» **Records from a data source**
=======
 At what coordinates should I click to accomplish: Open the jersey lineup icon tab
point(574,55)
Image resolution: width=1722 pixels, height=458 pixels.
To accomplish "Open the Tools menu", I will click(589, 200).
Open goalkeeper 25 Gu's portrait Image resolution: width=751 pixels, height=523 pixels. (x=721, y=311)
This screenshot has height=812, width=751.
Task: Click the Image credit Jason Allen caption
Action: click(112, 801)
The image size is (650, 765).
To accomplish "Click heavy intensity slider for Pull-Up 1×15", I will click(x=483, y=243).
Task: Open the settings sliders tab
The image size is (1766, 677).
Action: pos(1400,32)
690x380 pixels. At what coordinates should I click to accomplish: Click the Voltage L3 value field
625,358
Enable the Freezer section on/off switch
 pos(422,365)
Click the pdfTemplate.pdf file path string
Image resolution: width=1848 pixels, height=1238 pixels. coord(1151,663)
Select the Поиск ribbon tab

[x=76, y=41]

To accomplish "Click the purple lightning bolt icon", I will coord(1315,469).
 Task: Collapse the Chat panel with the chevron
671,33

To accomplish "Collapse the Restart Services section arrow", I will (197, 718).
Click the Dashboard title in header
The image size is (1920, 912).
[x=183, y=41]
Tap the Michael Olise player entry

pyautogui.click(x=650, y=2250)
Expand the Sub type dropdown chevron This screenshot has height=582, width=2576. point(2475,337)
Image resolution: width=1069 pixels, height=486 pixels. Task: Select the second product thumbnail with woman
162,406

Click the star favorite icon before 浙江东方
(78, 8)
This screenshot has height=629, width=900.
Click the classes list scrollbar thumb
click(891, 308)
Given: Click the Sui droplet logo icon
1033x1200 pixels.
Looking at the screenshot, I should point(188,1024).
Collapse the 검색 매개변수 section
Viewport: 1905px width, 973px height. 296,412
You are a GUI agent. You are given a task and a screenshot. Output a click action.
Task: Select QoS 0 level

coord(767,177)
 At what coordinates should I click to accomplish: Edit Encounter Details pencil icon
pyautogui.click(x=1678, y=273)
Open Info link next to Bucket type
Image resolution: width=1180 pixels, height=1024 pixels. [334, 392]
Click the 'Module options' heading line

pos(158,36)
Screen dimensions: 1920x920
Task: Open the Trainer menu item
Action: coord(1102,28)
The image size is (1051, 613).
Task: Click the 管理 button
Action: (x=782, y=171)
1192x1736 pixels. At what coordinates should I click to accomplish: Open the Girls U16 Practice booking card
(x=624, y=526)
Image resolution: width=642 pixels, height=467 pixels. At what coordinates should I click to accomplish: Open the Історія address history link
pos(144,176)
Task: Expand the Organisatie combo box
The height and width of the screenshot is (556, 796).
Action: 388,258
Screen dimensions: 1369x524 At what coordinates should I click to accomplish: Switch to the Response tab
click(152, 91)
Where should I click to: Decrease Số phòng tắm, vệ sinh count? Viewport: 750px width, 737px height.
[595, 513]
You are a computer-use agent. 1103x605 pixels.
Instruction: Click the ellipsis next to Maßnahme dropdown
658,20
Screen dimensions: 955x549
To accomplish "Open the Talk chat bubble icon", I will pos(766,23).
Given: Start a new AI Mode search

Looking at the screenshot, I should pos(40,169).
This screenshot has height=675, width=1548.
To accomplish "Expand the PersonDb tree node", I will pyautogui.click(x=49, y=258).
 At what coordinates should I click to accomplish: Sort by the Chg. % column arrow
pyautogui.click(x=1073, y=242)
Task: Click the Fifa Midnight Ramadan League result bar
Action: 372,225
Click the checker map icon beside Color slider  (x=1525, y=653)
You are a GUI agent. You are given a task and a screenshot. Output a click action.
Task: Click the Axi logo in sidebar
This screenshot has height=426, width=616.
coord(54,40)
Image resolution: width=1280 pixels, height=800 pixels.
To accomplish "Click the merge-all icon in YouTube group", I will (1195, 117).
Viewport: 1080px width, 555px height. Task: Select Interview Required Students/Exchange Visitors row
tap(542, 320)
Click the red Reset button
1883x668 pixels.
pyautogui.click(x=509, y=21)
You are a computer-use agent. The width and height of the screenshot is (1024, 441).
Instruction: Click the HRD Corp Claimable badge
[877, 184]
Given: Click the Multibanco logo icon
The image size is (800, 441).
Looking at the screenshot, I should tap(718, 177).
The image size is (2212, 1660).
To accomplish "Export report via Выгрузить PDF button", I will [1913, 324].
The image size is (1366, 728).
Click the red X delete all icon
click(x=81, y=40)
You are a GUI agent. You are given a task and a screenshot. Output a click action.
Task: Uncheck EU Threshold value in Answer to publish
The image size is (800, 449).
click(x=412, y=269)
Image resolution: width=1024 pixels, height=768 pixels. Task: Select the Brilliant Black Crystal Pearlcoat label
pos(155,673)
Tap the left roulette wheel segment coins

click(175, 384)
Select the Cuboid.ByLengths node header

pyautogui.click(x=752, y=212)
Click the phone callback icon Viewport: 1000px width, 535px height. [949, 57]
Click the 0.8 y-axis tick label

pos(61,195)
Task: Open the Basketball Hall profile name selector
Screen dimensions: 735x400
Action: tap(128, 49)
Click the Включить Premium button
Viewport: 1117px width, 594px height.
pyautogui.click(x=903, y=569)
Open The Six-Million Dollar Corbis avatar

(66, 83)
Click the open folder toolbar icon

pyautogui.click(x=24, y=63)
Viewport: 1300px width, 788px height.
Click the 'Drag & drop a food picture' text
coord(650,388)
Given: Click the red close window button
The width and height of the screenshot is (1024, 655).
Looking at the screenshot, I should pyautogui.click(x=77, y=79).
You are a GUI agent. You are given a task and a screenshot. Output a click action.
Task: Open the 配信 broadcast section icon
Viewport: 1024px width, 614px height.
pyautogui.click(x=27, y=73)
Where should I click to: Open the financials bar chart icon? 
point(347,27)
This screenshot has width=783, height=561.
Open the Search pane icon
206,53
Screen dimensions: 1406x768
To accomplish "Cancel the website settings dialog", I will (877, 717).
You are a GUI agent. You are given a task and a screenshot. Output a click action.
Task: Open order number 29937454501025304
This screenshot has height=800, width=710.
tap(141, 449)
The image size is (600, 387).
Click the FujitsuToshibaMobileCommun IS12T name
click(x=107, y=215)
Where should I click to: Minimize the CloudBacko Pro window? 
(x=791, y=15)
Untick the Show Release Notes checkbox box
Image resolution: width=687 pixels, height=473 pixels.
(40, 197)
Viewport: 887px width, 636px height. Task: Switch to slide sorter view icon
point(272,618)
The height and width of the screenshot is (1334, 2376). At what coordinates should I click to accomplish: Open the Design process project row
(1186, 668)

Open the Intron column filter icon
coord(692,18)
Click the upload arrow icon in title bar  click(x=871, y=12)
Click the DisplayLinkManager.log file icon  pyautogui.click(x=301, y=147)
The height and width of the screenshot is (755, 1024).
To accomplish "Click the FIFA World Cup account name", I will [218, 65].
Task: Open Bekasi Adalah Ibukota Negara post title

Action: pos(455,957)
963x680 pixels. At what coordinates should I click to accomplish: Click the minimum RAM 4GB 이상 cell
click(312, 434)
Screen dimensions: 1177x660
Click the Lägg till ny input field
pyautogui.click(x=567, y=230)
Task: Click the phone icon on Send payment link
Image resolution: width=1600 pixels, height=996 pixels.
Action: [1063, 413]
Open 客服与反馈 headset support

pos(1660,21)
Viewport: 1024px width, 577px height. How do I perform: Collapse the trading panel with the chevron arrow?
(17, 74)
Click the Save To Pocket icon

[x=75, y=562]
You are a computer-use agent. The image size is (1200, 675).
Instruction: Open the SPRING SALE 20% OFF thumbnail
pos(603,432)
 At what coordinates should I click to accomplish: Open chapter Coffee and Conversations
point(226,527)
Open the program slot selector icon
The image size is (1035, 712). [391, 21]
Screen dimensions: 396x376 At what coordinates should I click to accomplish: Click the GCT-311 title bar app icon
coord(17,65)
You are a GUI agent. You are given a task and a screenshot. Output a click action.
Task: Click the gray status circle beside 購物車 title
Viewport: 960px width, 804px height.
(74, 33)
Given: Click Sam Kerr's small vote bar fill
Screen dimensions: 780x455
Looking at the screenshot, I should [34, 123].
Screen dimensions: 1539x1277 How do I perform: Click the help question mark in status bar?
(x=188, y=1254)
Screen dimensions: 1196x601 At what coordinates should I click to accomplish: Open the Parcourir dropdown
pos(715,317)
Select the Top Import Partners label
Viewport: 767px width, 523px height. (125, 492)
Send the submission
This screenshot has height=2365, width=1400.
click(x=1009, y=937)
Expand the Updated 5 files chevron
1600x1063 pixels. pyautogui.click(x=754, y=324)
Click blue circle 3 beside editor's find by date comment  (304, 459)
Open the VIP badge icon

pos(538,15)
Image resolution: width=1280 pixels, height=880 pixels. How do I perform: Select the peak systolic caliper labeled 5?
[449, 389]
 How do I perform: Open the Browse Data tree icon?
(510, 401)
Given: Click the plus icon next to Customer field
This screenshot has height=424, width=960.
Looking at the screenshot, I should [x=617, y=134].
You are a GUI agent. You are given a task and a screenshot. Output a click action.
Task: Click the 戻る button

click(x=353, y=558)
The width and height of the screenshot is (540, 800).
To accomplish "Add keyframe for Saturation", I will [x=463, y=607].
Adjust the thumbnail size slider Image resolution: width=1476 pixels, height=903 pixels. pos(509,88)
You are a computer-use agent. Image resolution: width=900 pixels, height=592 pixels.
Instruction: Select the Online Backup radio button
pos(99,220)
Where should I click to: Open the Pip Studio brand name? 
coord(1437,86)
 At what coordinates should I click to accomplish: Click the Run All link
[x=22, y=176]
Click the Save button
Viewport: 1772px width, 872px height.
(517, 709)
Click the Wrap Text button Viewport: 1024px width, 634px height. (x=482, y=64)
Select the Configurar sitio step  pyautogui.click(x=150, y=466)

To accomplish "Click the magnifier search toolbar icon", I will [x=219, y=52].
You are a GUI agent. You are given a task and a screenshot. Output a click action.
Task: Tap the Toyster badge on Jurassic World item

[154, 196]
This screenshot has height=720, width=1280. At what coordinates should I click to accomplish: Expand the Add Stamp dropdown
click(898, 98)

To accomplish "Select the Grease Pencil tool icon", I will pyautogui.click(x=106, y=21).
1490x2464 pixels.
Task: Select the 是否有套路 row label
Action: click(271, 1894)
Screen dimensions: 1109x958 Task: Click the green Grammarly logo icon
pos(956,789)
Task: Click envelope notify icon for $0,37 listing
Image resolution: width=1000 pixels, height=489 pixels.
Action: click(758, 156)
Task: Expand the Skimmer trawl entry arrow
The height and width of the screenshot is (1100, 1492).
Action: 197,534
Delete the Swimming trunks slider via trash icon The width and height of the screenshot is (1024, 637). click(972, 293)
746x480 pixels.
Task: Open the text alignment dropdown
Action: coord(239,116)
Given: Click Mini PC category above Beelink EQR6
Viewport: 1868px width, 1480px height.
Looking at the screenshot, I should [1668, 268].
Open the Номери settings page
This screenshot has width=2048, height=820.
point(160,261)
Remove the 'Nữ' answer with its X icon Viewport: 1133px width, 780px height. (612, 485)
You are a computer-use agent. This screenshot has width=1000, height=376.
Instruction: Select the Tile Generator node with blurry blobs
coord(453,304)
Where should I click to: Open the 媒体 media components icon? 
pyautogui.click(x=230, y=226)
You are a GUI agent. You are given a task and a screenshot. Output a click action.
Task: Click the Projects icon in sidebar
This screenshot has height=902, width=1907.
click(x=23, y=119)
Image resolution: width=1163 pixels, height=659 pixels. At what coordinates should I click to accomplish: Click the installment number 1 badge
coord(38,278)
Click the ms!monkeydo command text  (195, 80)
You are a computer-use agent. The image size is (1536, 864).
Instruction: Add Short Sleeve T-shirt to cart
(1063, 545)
=======
» **INSTRUCTIONS TO FOLLOW**
Using the entries shown above, reproduce verbatim the lines from the line bearing "The width and height of the screenshot is (540, 800)." to the line bearing "Open the Номери settings page", inclusive.

» **ANSWER BOX**
The width and height of the screenshot is (540, 800).
To accomplish "Add keyframe for Saturation", I will [x=463, y=607].
Adjust the thumbnail size slider Image resolution: width=1476 pixels, height=903 pixels. pos(509,88)
You are a computer-use agent. Image resolution: width=900 pixels, height=592 pixels.
Instruction: Select the Online Backup radio button
pos(99,220)
Where should I click to: Open the Pip Studio brand name? 
coord(1437,86)
 At what coordinates should I click to accomplish: Click the Run All link
[x=22, y=176]
Click the Save button
Viewport: 1772px width, 872px height.
(517, 709)
Click the Wrap Text button Viewport: 1024px width, 634px height. (x=482, y=64)
Select the Configurar sitio step  pyautogui.click(x=150, y=466)

To accomplish "Click the magnifier search toolbar icon", I will [x=219, y=52].
You are a GUI agent. You are given a task and a screenshot. Output a click action.
Task: Tap the Toyster badge on Jurassic World item

[154, 196]
This screenshot has height=720, width=1280. At what coordinates should I click to accomplish: Expand the Add Stamp dropdown
click(898, 98)

To accomplish "Select the Grease Pencil tool icon", I will pyautogui.click(x=106, y=21).
1490x2464 pixels.
Task: Select the 是否有套路 row label
Action: click(271, 1894)
Screen dimensions: 1109x958 Task: Click the green Grammarly logo icon
pos(956,789)
Task: Click envelope notify icon for $0,37 listing
Image resolution: width=1000 pixels, height=489 pixels.
Action: click(758, 156)
Task: Expand the Skimmer trawl entry arrow
The height and width of the screenshot is (1100, 1492).
Action: 197,534
Delete the Swimming trunks slider via trash icon The width and height of the screenshot is (1024, 637). click(972, 293)
746x480 pixels.
Task: Open the text alignment dropdown
Action: coord(239,116)
Given: Click Mini PC category above Beelink EQR6
Viewport: 1868px width, 1480px height.
Looking at the screenshot, I should [1668, 268].
Open the Номери settings page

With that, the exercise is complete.